Diğer film ise ''Se7en''. Orjinaline sadık kalmak için böle yedili yazdım :) Herneyse. Başrollerde Brad Pitt ve Morgan Freeman var. Bu iki adam başroldeyken filmi anlatmama bile gerek yok aslında. Birçok kişinin en çok beğendiği aktörler arasında illaki varlar. Ve koşulsuz kendilerini izlettirebilecek bir kariyere sahipler. Yönetmen ise ''Fight Club'', ''The Game'' ve ''Panic Room'' dan tanıdığınız David Fincher. Ve bu film sinema tarihinin en iyi filmlerinden biri olarak kabul ediliyor. Brad Pitt'in acemilikten, ustalığa geçişi, Morgan Freeman'ın ise otoritelere göre hak ettiği saygınlığa ulaştığı bir başyapıt. Kesinlikle tavsiye ediyorum. Henüz izlemediyseniz çok şey kaçırmışsınız demektir. Kurbanlarını yedi ölümcül günaha uygun şekilde öldüren bir seri katil var ortada. Ve peşinde ise dedektifliği bırakmak üzere olan ''Teğmen William Somerset''(Morgan Freeman) ve bu davaya yeni atanmış ''Dedektif David Mills''(Brad Pitt) var. Filmin sonu öyle sürpriz bir şekilde bitiyorki sinema tarihinin ''kült filmler''i statüsüne giriyor. Anlatacak birşey yok çünkü kelimelere dökebileceğimi sanmıyorum. Sadece izleyin diyorum.

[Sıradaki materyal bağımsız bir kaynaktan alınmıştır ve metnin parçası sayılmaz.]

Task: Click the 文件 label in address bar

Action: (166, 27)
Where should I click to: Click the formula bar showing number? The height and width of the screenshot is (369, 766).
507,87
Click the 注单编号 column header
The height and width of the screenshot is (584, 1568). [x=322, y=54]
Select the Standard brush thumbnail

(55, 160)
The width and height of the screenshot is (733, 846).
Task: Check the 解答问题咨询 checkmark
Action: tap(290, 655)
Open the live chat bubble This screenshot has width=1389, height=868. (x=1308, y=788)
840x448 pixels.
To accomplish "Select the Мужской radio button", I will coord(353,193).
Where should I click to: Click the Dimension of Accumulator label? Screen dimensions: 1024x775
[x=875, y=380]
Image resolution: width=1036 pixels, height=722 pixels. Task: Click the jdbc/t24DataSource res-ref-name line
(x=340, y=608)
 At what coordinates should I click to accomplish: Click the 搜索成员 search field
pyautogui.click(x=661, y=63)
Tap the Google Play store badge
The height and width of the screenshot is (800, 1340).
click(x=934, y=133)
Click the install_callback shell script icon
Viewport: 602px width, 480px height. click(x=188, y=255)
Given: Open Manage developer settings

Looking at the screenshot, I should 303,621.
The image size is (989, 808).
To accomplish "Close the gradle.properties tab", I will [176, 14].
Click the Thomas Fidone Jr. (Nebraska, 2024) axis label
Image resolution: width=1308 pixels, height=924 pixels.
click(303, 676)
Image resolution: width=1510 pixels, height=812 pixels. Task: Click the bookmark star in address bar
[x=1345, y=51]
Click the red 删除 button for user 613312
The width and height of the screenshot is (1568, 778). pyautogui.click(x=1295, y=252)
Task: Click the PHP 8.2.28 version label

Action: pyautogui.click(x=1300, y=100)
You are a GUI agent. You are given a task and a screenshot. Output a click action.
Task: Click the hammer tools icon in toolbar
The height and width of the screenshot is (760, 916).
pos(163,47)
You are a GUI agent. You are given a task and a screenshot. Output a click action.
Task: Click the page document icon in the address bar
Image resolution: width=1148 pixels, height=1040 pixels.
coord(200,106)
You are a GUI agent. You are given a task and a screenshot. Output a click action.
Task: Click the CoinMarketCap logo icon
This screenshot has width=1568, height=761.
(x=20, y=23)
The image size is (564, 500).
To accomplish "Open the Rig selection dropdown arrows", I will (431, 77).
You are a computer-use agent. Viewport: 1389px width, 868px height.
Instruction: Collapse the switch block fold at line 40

Giriş kısmında yazdıklarıma bakınca baya bi aşağılamışım kendimi ama şöyle bi dönüp tekrar bakınca yazdıklarıma şaşırmadım değil. Bildiğin sinema terimlerini kullanmışım ben bilmiyorum pek dediğim halde. Ve bir acemiye göre iyi anlatmışım gibi. Lafı daha fazla uzatmadan, izlerseniz memnun kalacağınız bu filmler için zevkime güvenmenizi temenni ediyor ve hoşçakalın diyorum.